The Impact of System-Related Magnetic Resonance Imaging Geometric Distortion in Stereotactic Radiotherapy: A Case Report

Abstract

Magnetic resonance imaging (MRI) is now essential in stereotactic radiotherapy (SRT) planning for brain tumors because of its excellence in soft-tissue contrast and high spatial resolution. However, MRI distortion is sometimes difficult to recognize, and it may cause large misalignments in radiotherapy planning. In this case report, we will show how much difference in the dose distribution of SRT can be made by using MRI without distortion correction.

Keywords: brain metastases; distortion; distortion correction; magnetic resonance imaging; radiotherapy treatment planning; stereotactic radiotherapy.

Figure 1. Dose distribution comparison between tumor delineation with and without distortion correction (DC)

(a) GTV on MRI without DC; (b) How GTV contoured on MRI without DC (pink line) looks like on MRI with 3D-DC. GTV is not covering some parts, especially the outer part, of the contrast-enhanced tumor; (c) Geometric difference between (a) and (b). The gratitude of the distortion depends on the distance from the central axis; (d) A stereotactic radiotherapy plan optimized based on MRI without DC showing beautiful coverage of the GTV and PTV; (e) Re-contouring performed on MRI with DC (blue). 2-3 mm difference is captured; (f) Actual dose distribution the patient will receive if the plan was made on MRI without DC. PTV coverage and dose to GTV are both inadequate.

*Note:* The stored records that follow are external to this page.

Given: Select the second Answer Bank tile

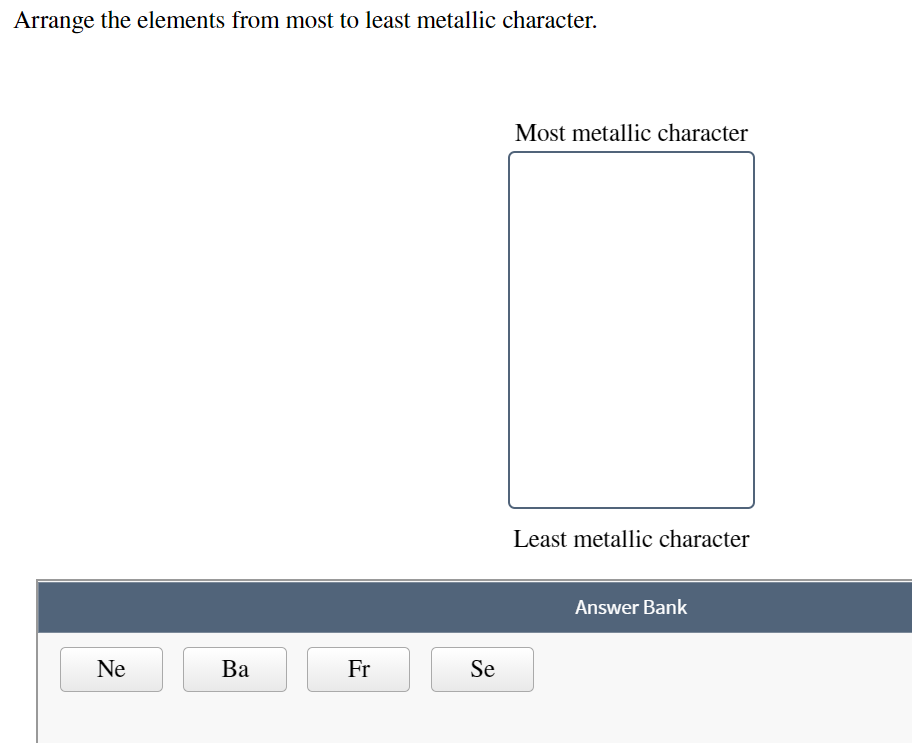Looking at the screenshot, I should 234,669.
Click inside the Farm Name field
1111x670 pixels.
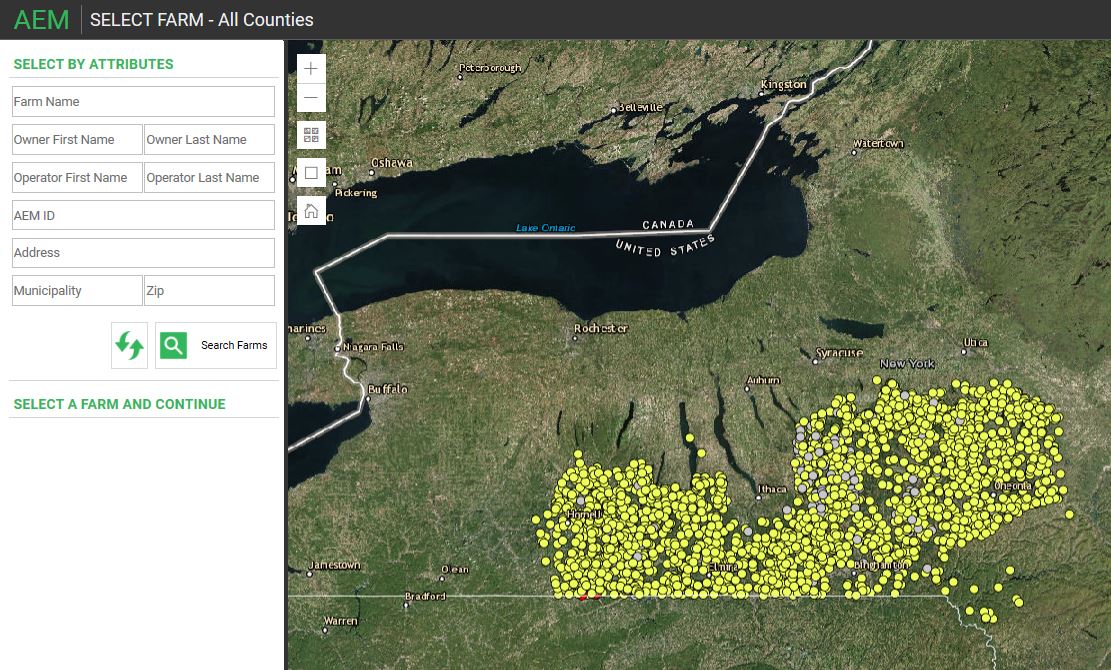pos(142,101)
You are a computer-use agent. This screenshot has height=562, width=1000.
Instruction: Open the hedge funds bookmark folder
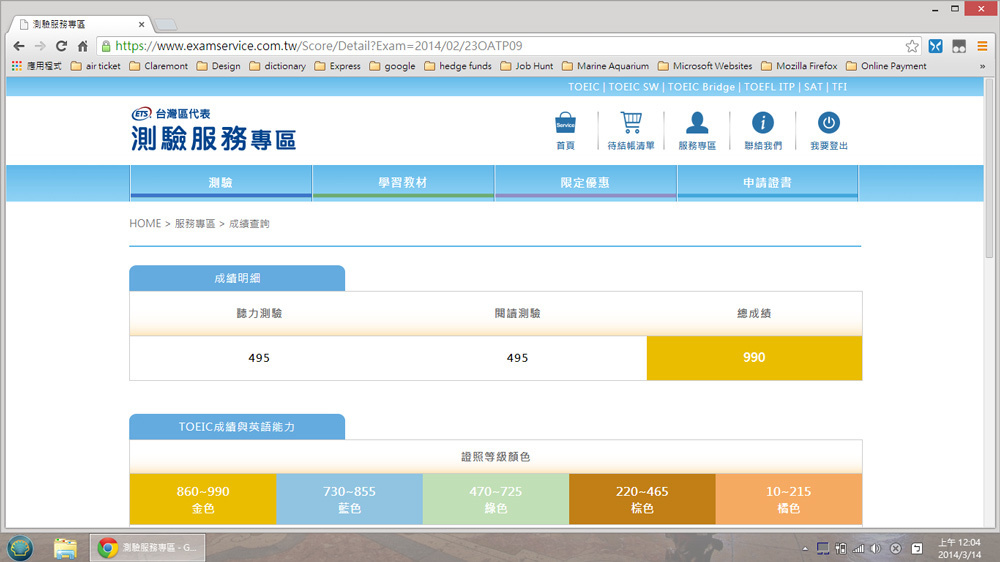458,66
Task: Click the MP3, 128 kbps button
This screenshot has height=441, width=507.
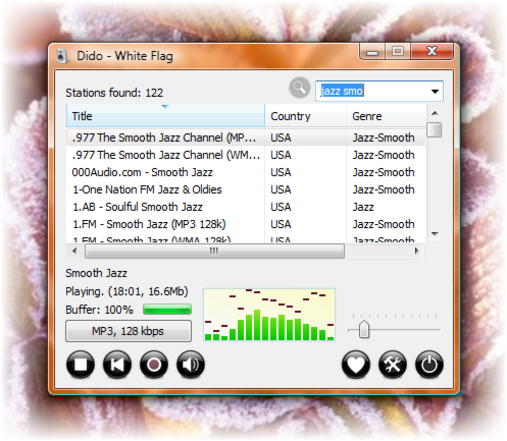Action: 128,331
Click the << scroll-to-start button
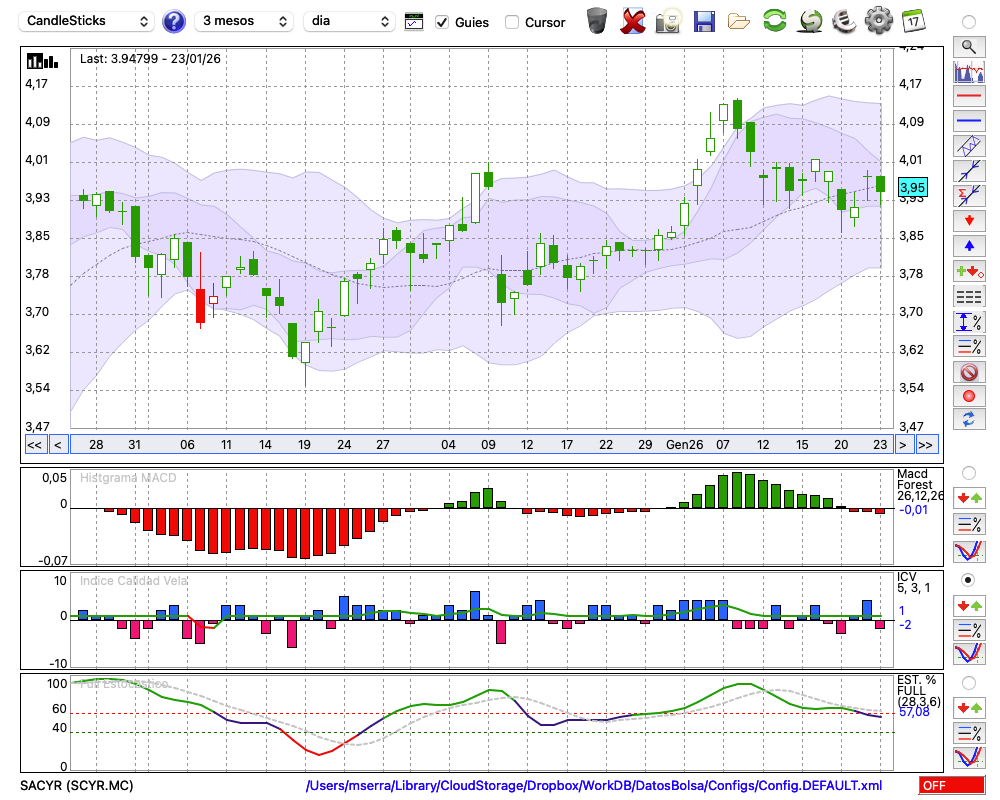The image size is (1000, 800). tap(34, 445)
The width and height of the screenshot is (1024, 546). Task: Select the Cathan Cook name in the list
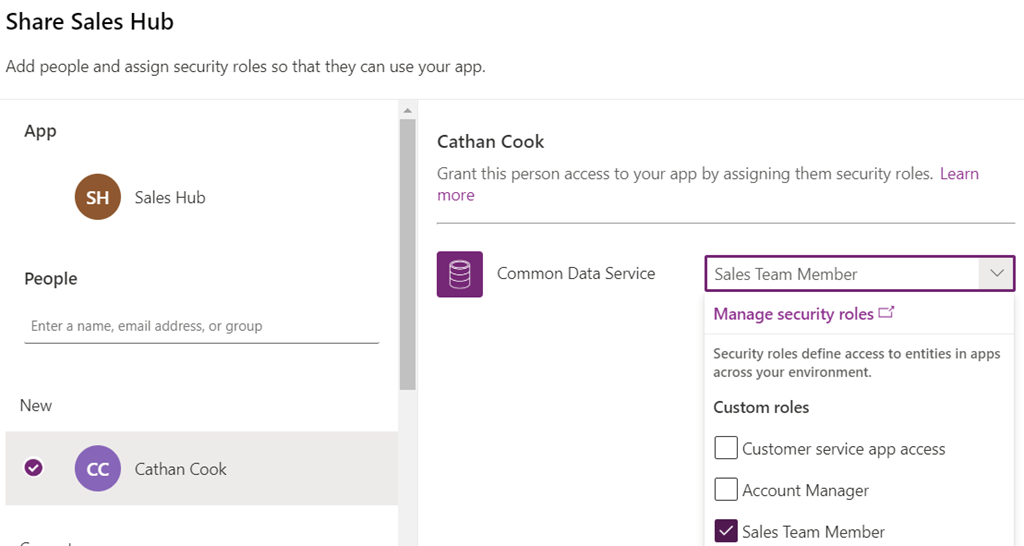[x=181, y=469]
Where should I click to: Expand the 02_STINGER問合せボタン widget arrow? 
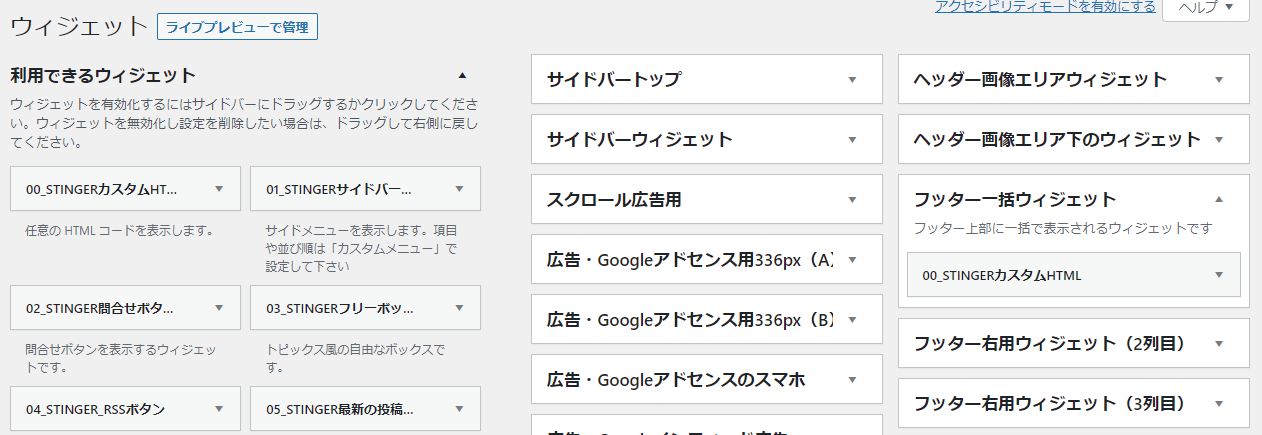click(x=219, y=308)
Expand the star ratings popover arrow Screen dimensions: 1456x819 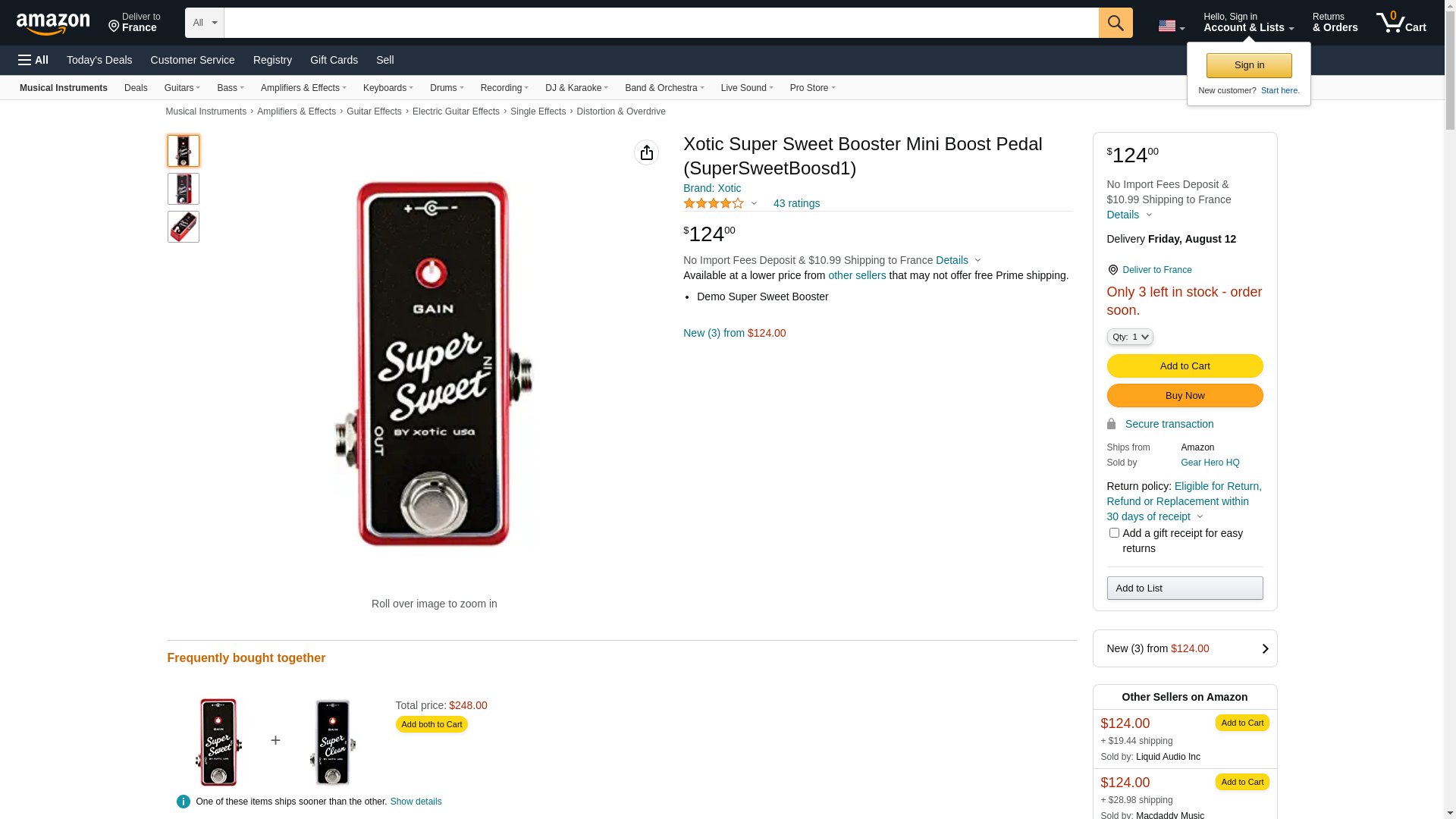tap(754, 203)
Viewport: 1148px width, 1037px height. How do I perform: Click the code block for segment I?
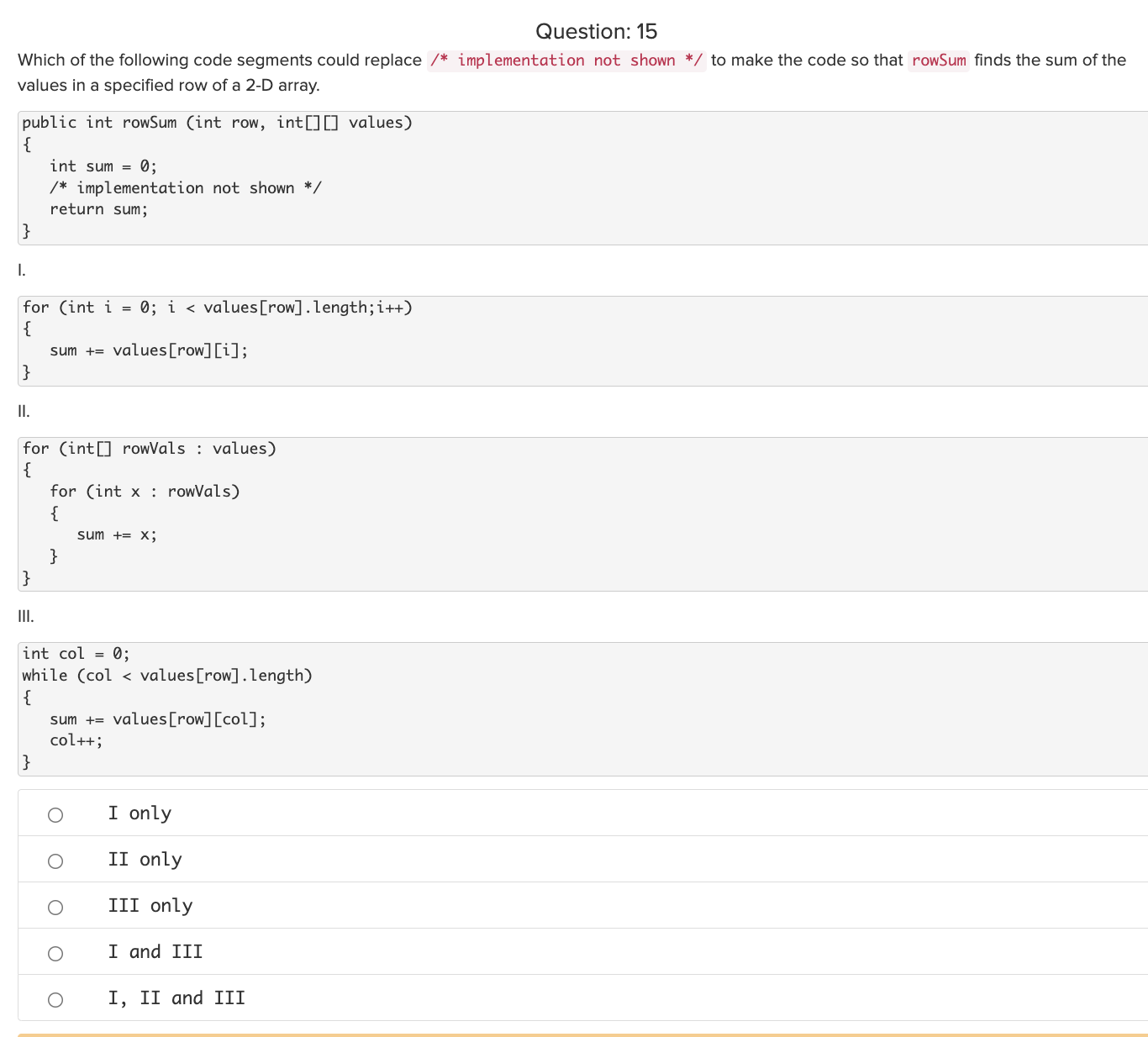point(336,340)
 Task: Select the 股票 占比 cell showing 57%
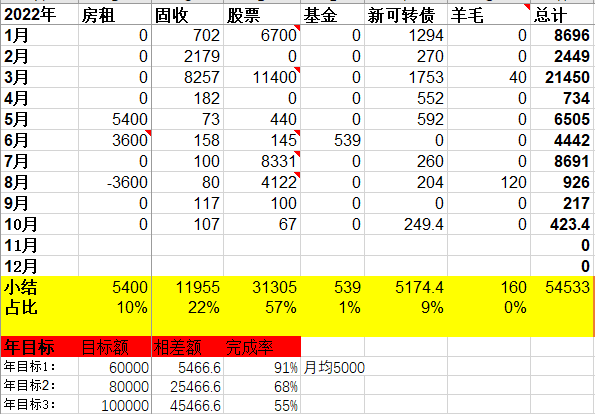[x=262, y=307]
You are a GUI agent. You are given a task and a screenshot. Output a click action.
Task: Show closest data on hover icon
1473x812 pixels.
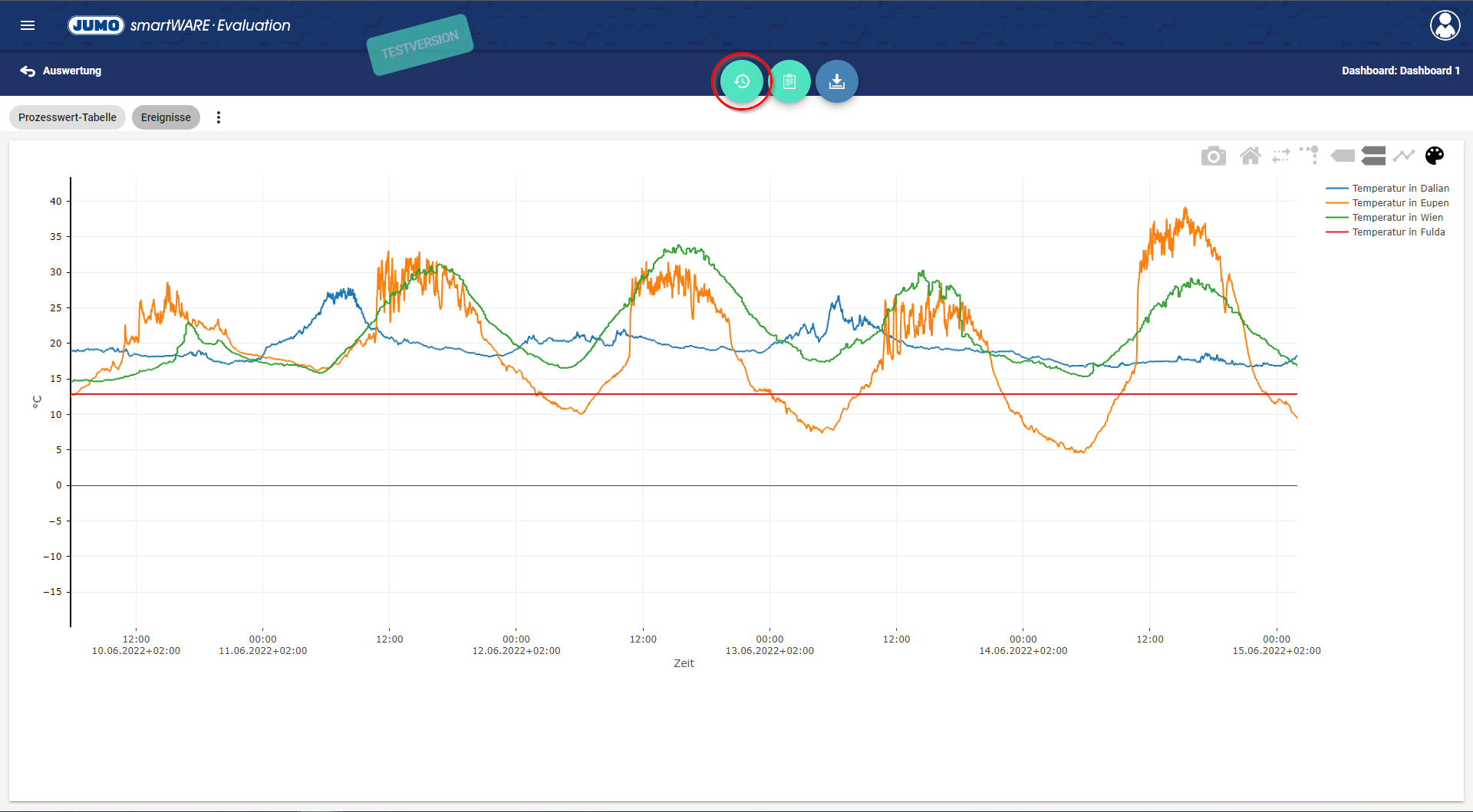[x=1342, y=156]
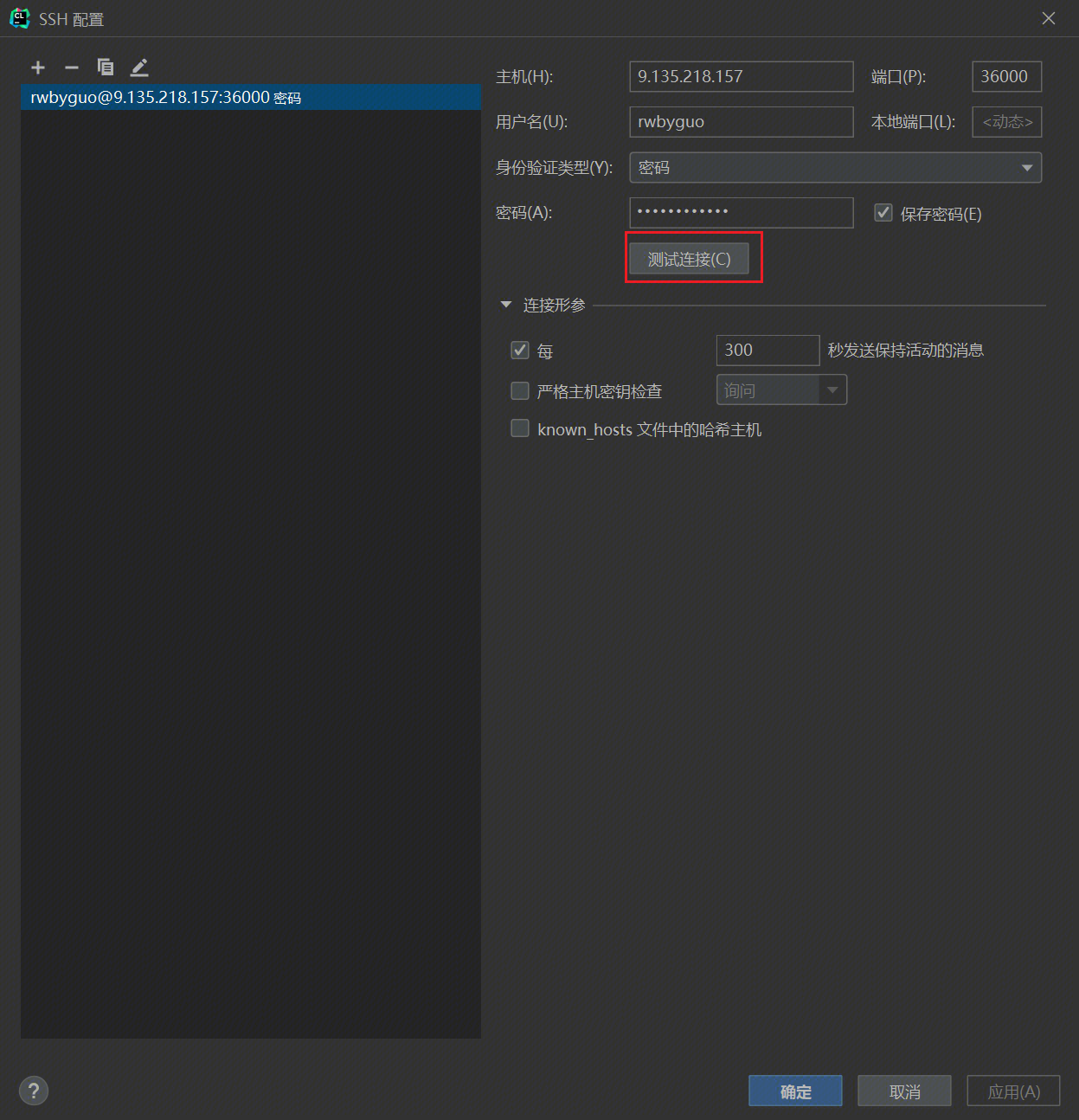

Figure 2. Dose-volume histogram (DVH) and dose coverage of PTV and GTV

(a) Dotted line showing the DVH of PTV and GTV of plan optimized based on MRI without DC (Figure 1d) and solid line showing DVH of PTV and GTV the patient will receive (Figure 1f). (b) V23.4Gy of GTV and V14.4Gy of PTV are shown. If the treatment plan was optimized on MRI without DC (blue), actual GTV and PTV (re-contoured on MRI with DC) will not be covered as planned (orange).